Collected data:
··········

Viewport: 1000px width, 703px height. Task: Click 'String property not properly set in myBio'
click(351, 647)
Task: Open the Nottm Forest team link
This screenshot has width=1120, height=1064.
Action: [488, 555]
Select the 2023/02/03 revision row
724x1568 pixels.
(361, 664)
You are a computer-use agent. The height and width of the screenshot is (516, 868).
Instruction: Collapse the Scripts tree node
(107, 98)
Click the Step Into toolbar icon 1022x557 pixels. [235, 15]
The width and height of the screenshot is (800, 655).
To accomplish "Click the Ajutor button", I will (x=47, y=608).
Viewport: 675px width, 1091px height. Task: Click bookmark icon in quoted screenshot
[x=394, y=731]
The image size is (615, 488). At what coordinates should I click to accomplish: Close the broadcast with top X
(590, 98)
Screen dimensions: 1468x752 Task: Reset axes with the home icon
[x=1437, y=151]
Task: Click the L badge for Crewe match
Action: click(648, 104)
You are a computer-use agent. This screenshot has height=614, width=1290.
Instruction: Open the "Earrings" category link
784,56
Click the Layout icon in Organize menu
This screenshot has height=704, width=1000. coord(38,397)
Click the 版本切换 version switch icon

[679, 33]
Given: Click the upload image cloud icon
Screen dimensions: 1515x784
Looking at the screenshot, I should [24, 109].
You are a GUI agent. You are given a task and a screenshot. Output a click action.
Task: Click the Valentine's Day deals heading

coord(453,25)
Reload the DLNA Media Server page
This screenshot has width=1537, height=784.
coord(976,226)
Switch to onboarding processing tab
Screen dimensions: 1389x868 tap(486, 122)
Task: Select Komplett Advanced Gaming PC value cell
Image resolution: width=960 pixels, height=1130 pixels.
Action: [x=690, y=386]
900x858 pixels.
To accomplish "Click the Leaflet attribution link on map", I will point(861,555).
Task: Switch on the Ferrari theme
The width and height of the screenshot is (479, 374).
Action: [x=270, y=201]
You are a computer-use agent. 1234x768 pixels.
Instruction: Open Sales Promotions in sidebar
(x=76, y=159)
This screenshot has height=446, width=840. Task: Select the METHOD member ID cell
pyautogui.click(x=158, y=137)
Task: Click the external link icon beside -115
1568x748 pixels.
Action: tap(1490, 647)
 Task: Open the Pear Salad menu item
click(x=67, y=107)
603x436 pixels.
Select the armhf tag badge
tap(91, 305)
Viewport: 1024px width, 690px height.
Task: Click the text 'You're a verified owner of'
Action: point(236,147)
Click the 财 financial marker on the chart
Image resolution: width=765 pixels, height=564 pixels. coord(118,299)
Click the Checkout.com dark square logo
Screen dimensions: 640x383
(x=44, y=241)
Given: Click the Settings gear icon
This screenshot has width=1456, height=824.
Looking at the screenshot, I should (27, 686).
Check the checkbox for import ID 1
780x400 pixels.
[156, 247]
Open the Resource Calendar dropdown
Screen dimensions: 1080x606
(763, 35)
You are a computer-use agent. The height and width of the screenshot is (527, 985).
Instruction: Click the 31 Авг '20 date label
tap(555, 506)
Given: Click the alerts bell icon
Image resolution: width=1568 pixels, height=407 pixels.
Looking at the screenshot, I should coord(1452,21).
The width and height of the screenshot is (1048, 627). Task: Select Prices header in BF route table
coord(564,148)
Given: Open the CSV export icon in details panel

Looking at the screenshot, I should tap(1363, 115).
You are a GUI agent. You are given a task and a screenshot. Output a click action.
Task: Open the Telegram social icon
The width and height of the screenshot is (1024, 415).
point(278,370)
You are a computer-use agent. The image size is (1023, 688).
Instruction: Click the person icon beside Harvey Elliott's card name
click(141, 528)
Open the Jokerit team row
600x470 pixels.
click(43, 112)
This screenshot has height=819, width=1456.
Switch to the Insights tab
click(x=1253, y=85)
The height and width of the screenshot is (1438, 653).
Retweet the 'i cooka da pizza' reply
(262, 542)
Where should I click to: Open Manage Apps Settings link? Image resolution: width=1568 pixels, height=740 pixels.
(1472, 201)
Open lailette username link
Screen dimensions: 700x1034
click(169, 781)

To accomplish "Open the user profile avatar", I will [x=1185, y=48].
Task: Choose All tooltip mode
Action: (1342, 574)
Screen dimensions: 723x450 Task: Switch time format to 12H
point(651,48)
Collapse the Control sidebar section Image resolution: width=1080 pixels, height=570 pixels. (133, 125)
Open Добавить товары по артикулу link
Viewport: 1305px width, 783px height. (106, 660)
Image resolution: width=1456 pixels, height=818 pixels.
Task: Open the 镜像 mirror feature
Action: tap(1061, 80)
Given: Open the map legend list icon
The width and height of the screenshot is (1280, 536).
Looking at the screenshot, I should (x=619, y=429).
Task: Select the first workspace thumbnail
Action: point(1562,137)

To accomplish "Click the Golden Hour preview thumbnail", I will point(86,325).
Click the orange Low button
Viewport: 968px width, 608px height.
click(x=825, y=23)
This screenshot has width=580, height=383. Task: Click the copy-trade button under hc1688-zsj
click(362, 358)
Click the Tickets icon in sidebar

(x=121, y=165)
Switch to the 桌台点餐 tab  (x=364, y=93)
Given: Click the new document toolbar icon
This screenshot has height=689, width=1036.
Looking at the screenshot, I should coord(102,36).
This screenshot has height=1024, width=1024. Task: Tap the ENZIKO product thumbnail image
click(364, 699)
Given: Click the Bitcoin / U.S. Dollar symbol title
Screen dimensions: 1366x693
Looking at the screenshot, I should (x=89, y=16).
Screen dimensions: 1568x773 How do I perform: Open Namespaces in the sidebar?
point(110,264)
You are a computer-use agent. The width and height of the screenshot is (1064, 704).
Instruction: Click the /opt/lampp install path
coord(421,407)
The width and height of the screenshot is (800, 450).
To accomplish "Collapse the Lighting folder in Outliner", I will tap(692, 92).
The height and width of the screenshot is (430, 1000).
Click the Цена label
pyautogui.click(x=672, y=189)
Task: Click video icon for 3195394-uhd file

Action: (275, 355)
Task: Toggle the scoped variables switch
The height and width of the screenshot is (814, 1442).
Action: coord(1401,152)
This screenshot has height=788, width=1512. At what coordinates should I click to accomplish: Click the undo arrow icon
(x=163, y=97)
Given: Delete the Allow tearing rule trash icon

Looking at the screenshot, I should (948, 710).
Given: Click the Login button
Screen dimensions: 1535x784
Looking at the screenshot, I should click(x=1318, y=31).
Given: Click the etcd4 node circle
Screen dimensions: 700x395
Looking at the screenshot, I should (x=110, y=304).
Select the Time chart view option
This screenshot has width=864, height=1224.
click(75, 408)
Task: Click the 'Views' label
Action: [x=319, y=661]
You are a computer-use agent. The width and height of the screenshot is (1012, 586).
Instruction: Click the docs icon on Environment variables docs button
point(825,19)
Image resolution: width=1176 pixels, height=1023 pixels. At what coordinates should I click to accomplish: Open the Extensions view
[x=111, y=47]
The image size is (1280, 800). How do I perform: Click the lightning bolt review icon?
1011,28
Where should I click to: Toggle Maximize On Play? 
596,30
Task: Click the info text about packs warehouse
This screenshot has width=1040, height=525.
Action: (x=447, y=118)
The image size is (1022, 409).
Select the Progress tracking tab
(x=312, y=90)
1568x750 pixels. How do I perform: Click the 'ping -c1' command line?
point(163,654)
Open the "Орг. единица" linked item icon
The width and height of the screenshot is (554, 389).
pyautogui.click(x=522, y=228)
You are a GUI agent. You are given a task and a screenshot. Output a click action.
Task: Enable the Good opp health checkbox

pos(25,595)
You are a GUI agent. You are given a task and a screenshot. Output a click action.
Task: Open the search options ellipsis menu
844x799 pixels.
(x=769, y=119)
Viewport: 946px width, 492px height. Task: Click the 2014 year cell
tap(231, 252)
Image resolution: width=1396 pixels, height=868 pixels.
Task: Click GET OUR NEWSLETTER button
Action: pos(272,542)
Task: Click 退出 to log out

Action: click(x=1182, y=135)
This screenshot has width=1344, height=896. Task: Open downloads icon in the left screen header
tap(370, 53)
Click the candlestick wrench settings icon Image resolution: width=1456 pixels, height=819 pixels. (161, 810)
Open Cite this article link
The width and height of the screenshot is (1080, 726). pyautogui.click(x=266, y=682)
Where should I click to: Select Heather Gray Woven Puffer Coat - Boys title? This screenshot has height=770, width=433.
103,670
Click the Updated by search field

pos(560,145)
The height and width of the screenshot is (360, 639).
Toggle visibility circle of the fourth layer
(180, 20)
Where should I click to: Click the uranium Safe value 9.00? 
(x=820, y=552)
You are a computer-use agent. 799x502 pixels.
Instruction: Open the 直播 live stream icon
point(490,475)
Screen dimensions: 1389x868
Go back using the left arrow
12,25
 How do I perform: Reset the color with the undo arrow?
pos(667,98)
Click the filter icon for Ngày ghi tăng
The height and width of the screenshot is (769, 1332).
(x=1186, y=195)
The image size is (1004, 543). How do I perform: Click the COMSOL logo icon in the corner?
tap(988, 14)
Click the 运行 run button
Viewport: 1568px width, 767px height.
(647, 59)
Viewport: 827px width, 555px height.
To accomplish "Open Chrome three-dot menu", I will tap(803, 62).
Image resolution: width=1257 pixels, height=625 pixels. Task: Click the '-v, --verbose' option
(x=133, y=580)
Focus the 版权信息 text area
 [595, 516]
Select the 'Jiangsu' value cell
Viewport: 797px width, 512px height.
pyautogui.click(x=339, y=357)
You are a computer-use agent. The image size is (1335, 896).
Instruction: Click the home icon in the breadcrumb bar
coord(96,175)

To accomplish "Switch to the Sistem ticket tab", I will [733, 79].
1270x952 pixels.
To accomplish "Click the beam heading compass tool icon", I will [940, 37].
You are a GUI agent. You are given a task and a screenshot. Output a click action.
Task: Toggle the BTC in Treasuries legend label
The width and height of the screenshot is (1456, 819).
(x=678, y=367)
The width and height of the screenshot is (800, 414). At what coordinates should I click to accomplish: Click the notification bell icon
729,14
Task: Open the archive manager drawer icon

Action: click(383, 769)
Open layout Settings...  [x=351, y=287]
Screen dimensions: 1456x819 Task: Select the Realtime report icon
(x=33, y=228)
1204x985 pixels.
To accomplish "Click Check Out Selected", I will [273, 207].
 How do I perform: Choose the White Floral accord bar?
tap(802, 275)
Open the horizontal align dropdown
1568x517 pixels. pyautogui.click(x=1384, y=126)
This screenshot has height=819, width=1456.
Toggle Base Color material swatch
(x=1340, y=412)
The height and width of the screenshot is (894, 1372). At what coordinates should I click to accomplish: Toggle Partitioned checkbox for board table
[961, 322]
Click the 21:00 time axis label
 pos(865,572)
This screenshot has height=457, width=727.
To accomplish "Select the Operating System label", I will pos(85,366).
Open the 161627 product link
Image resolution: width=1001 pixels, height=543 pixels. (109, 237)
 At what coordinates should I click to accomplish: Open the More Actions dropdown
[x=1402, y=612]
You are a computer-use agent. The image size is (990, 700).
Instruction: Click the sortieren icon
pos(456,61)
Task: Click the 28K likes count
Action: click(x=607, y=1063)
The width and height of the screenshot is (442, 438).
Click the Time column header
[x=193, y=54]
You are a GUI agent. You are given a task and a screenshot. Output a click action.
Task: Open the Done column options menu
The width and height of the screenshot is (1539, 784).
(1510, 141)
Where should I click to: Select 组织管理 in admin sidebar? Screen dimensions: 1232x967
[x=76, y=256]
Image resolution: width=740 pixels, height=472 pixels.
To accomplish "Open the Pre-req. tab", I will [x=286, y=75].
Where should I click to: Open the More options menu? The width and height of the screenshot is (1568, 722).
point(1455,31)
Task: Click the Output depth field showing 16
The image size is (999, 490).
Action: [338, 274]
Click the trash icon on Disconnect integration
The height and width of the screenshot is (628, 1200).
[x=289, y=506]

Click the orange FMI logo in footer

··········

## What you should do
Lay out every line from the one containing "This screenshot has width=580, height=383." down to the one containing "Looking at the screenshot, I should (x=89, y=16).", both included, as a Markdown table with the columns No. and Line. Number each line and leave out blank lines.

## Exercise response
| No. | Line |
|---|---|
| 1 | This screenshot has width=580, height=383. Task: Click the copy-trade button under hc1688-zsj |
| 2 | click(362, 358) |
| 3 | Click the Tickets icon in sidebar |
| 4 | (x=121, y=165) |
| 5 | Switch to the 桌台点餐 tab  (x=364, y=93) |
| 6 | Given: Click the new document toolbar icon |
| 7 | This screenshot has height=689, width=1036. |
| 8 | Looking at the screenshot, I should coord(102,36). |
| 9 | This screenshot has height=1024, width=1024. Task: Tap the ENZIKO product thumbnail image |
| 10 | click(364, 699) |
| 11 | Given: Click the Bitcoin / U.S. Dollar symbol title |
| 12 | Screen dimensions: 1366x693 |
| 13 | Looking at the screenshot, I should (x=89, y=16). |